Using Artificial Intelligence to Revolutionise Precision Medicine
If you go to any meetings on precision medicine, you’ll have noticed the increasing amount of interest in artificial intelligence (AI). This is largely down to the sharp increase in genomic data being produced, and the growing volume of digitised phenotypic data that is being made available. As a result, it’s made the field of precision medicine, an exciting nexus of technologies.
One of the companies quickest to recognise this potential was FDNA. “We are on the cusp of a new era for healthcare – the era of genomics. The convergence of technologies, such as cloud computing, AI, mobile devices as biometric sensors and genome sequencing, is creating the ‘perfect storm’ conditions for precision medicine”, said CEO, Dekel Gelbman
“What we have seen over the past few years of being active in the field of clinical genetics is that phenotyping is critical for understanding and interpreting genetic test results. Powered by AI, we are now able to take a variety of biometric data never used before on a scalable basis, such as facial photos, and hone in on specific genetic variants that cause diseases.”
FDNA aren’t alone in applying AI to improve healthcare. Computing giants, IBM, have put their Watson AI to work helping users make quicker decisions in a variety of settings. Similarly, Verily (formerly Google Life Sciences), are developing a series of tools to collect health data, and producing tools to help squeeze out every last insight from it. A little closer to home for genomics are Craig Venter-led Human Longevity, who are busy building the world’s most comprehensive database on human genotypes and phenotypes for a variety of uses.
The benefits of AI in the clinic are already apparent. The Swiss company, SOPHiA GENETICS, were only founded in 2011 but have already rolled out their AI into several hundred hospitals around the world. Their platform is helping clinicians interpret genomic data to increase accuracy of diagnoses and efficiency of treatment. At the heart of their success is collaboration and knowledge sharing.
CEO and Co-founder, Dr Jurgi Camblong, explained, “You want to carry out AI through a platform where many people are able to benefit from your technology, and learn from the information that has been produced. Sharing knowledge is very important.”
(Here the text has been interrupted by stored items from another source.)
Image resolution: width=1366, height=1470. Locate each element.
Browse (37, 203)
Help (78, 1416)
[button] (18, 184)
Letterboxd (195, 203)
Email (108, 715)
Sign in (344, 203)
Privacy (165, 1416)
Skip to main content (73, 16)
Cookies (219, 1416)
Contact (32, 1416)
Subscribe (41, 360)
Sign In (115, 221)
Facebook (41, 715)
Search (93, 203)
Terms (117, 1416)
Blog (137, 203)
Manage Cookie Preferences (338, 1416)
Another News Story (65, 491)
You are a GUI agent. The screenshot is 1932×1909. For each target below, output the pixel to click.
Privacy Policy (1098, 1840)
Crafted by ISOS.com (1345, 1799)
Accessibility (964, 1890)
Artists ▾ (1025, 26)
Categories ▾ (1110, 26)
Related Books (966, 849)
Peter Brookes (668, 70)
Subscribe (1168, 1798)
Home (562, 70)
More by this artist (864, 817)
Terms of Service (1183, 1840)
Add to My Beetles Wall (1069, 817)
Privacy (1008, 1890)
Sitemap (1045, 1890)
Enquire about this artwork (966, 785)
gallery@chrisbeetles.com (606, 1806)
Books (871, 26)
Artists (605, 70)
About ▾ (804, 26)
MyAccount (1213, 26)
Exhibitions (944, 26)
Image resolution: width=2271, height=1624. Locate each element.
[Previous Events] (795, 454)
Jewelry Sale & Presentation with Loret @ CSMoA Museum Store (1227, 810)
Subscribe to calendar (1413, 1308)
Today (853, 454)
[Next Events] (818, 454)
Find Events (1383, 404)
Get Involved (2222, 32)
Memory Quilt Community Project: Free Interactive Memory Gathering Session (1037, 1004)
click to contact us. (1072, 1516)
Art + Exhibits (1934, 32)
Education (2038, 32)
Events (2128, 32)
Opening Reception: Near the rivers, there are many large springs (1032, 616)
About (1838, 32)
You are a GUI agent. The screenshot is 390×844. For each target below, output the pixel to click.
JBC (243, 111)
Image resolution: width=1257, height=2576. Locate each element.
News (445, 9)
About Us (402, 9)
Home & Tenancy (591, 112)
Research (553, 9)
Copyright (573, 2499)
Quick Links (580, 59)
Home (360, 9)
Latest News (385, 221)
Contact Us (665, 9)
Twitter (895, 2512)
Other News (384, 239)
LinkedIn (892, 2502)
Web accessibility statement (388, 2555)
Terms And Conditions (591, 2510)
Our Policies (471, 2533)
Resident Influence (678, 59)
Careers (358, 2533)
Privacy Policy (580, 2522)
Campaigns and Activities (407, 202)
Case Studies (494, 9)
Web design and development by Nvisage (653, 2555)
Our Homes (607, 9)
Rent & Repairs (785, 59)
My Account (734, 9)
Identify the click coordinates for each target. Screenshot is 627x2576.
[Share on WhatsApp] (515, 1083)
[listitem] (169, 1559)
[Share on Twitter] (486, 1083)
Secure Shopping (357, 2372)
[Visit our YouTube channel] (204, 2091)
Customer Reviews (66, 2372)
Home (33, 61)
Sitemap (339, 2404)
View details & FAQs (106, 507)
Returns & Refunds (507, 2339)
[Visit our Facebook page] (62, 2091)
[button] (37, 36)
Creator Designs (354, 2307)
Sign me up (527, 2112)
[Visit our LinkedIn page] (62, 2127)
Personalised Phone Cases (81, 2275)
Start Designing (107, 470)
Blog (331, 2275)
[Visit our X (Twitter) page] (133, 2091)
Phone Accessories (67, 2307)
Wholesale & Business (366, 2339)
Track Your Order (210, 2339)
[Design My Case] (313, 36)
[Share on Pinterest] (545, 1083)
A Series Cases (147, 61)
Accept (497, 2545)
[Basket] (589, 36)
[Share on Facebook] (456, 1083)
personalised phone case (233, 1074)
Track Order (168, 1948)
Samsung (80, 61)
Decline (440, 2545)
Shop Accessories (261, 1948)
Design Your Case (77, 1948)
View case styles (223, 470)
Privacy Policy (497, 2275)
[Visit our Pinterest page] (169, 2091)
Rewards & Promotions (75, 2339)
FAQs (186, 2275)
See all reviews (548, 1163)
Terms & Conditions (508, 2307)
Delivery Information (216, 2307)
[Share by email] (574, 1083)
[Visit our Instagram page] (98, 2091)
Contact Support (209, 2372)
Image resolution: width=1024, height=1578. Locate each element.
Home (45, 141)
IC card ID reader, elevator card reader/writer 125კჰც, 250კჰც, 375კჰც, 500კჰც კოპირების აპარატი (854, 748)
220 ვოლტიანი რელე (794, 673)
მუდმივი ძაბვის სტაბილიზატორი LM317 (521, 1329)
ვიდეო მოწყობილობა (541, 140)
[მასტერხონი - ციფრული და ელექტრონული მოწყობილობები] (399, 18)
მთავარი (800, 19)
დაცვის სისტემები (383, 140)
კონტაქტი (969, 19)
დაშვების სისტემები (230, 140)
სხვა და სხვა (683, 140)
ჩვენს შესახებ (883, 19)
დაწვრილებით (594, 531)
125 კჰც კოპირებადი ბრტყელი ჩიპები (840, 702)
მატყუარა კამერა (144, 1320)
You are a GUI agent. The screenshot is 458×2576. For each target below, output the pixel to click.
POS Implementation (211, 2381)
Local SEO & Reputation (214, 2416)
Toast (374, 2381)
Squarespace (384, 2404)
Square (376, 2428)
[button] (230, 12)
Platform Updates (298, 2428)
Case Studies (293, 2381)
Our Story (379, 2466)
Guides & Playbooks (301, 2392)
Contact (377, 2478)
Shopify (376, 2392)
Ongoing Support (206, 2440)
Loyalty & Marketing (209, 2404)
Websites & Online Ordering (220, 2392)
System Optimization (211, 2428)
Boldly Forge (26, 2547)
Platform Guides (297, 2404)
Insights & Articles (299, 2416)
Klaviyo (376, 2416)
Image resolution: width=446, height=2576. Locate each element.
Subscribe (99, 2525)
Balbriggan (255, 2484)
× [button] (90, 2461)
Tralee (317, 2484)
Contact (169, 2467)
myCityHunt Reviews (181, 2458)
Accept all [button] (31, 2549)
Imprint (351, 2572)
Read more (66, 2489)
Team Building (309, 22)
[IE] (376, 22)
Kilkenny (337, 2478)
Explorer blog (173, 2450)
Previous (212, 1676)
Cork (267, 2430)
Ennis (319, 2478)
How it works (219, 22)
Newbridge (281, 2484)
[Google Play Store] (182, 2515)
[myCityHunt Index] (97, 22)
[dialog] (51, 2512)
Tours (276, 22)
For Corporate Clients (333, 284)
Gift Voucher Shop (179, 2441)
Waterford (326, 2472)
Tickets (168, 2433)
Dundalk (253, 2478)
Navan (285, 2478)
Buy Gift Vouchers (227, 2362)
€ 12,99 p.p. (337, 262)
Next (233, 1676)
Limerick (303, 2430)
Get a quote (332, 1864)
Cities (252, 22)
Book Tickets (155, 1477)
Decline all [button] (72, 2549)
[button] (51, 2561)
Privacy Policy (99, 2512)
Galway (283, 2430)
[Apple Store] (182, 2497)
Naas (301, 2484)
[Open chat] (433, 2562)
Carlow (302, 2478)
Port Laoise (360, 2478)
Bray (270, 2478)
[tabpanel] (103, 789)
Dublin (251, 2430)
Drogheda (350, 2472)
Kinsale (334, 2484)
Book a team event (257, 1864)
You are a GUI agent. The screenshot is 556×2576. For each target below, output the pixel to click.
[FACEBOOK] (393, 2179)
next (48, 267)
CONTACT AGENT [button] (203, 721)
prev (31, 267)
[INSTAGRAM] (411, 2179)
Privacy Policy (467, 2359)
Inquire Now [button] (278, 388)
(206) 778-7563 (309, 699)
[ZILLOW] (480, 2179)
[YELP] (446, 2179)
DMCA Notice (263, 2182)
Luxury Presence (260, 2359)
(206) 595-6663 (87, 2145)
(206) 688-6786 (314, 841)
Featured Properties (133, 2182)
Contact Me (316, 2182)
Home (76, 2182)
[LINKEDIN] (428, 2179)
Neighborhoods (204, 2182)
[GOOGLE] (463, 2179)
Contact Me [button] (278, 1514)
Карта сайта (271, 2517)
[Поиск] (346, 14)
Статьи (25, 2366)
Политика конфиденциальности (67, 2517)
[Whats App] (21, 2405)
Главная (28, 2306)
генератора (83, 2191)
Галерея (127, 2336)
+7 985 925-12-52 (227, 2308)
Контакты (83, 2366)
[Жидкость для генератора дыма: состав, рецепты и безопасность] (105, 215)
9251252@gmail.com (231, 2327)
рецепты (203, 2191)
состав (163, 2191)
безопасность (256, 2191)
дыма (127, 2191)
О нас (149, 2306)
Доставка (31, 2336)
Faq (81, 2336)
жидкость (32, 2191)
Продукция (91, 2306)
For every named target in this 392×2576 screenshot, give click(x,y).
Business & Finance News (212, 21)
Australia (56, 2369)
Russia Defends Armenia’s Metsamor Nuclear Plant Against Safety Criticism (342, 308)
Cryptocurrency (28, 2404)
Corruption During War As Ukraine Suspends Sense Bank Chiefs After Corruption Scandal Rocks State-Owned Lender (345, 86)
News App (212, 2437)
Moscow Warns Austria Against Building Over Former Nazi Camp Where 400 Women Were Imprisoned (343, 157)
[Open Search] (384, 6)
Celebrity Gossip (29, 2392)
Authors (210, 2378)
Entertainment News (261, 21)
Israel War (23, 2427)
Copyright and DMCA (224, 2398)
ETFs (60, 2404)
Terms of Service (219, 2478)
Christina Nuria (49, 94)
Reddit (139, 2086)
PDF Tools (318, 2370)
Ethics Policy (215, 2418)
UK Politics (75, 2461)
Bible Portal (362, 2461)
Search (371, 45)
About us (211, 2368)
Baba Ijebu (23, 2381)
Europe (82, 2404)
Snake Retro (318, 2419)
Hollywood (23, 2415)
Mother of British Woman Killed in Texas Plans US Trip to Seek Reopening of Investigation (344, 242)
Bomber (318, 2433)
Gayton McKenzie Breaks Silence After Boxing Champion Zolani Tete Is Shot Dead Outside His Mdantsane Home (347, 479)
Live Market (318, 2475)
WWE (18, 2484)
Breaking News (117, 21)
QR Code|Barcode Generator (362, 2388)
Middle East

As a result, SOPHiA AI has successfully been adopted in 370 hospitals which are all connected to one another by a software service programme, supporting the diagnosis of approximately 8,000 patients per month and having analysed over 150,000 patients in a total of 55 countries, thus has created the world’s largest clinical genomics community.
“The beauty of AI in an industry is when you start digitalising information, and this enables you to spread knowledge and eventually every patient will be treated equally,” added Dr Camblong.
AI is at its best when it has a large amount of data to work with. So the networks and data sharing workflows built up by companies like SOPHiA GENETICS are critical to their success.
“We have built a network of clinicians, labs and researchers in human genetics in over 2,000 institutions across 130 countries,” said Gelbman, speaking on FDNA’s Face2Gene phenotyping application. It works with biometric data to help physicians identify causative genetic variants for a suite of diseases. This has contributed to a global database that drives the development of a ubiquitous phenotyping technology – next-generation phenotyping.”
“The technology is made available free of charge to clinicians, so the benefit to the entire community is immediate. As more biometric data is sourced from our network, the technology becomes better.”
However, like anything, the sharing of data brings with it its own challenges. “One of the biggest challenges of sharing data is patient privacy,” commented Gelbman. We have overcome that challenge by extracting only de-identified data from patient records and aggregating that data into algorithm.”
“AI is at its best when it devours huge amounts of data and is able to detect very distinct patterns. We were able to develop translational learning methods that allow us to learn from large cohorts of patients processed through our system and apply these techniques to smaller cohorts.”
The question that hangs over everyone’s head as AI continues to develop is whether or not it will replace humans. While that may be the case in some areas, as far as clinical support goes, it couldn’t be further from the truth. If anything, it’ll free up doctors to do more of what we need them to do. “AI should free up doctors from the burdensome task of sifting through mountains of data to pick up medical clues that lead to a diagnosis and leave them more time to spend with patients,” explained Gelbman.
As with any emerging technology, there are challenges to overcome. For AI, these are largely complex data analysis, data privacy, and defining AI applications. The early success of pioneers such as SOPHiA GENETICS and FDNA, have demonstrated that applying AI to a defined task can make a significant positive impact on how we look after patients. With the influx of computational minds applying themselves to genomics, the coming years should see some very interesting applications revolutionise precision medicine.